Exercise instructions
Among the entries below, take the line with "This screenshot has height=730, width=1364." and the line with "You are a computer-use agent. The", and output them and every line between them exactly, with nothing else.

##### Records to process #####

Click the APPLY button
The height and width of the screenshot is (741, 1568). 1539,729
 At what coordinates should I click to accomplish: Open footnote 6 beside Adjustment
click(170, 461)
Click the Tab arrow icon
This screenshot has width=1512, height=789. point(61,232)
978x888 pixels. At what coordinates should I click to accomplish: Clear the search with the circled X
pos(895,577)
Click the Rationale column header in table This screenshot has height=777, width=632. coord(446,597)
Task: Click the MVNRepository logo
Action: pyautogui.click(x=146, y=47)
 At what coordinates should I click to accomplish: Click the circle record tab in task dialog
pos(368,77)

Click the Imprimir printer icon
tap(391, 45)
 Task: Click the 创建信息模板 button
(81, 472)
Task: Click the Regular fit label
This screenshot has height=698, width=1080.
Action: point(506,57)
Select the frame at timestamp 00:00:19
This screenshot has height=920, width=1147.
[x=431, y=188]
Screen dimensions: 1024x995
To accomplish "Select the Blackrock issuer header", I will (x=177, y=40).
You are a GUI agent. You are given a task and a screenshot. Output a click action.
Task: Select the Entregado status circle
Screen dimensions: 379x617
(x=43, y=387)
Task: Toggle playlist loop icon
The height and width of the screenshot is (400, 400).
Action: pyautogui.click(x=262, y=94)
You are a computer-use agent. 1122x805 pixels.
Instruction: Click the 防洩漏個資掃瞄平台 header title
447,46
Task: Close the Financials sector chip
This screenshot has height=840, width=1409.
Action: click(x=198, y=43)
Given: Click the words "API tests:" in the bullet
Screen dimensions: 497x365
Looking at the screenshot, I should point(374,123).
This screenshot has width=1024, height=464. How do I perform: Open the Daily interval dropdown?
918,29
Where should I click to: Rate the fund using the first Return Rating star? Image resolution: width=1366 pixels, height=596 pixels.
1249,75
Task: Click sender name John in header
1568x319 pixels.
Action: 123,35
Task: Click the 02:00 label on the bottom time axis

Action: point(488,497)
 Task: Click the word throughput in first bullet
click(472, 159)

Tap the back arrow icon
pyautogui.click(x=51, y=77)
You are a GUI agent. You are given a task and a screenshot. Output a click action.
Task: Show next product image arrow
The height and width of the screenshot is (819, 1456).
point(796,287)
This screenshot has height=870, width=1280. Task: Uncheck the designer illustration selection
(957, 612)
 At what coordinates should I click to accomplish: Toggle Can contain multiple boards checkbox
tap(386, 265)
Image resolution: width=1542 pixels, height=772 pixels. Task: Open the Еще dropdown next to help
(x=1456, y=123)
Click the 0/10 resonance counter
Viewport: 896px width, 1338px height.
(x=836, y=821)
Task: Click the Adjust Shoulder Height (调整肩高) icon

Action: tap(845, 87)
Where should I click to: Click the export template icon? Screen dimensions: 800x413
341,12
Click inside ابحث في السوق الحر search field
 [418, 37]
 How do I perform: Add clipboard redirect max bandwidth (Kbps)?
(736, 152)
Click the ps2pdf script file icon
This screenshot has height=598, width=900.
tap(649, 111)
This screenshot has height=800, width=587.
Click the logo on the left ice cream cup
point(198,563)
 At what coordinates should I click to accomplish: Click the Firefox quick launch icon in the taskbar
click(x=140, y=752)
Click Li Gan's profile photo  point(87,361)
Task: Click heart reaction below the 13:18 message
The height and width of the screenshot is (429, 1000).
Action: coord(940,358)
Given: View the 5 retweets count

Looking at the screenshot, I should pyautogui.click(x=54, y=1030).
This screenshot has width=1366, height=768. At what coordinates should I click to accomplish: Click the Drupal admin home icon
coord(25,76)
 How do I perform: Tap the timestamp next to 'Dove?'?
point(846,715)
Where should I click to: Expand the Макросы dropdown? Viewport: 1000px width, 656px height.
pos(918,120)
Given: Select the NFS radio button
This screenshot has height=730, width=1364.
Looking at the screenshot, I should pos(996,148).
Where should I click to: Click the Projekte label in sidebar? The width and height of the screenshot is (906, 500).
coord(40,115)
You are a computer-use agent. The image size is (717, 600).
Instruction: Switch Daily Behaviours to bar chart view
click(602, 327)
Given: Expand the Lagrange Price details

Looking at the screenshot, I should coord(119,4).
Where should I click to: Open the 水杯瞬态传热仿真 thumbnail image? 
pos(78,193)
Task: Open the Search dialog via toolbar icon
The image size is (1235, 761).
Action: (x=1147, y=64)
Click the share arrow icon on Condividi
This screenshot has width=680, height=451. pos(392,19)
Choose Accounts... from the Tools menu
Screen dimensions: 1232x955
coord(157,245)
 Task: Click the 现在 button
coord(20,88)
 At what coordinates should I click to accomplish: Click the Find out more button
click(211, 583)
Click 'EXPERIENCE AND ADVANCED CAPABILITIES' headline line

#####

Response below
This screenshot has height=730, width=1364.
Looking at the screenshot, I should pos(996,148).
Where should I click to: Click the Projekte label in sidebar? The width and height of the screenshot is (906, 500).
coord(40,115)
You are a computer-use agent. The image size is (717, 600).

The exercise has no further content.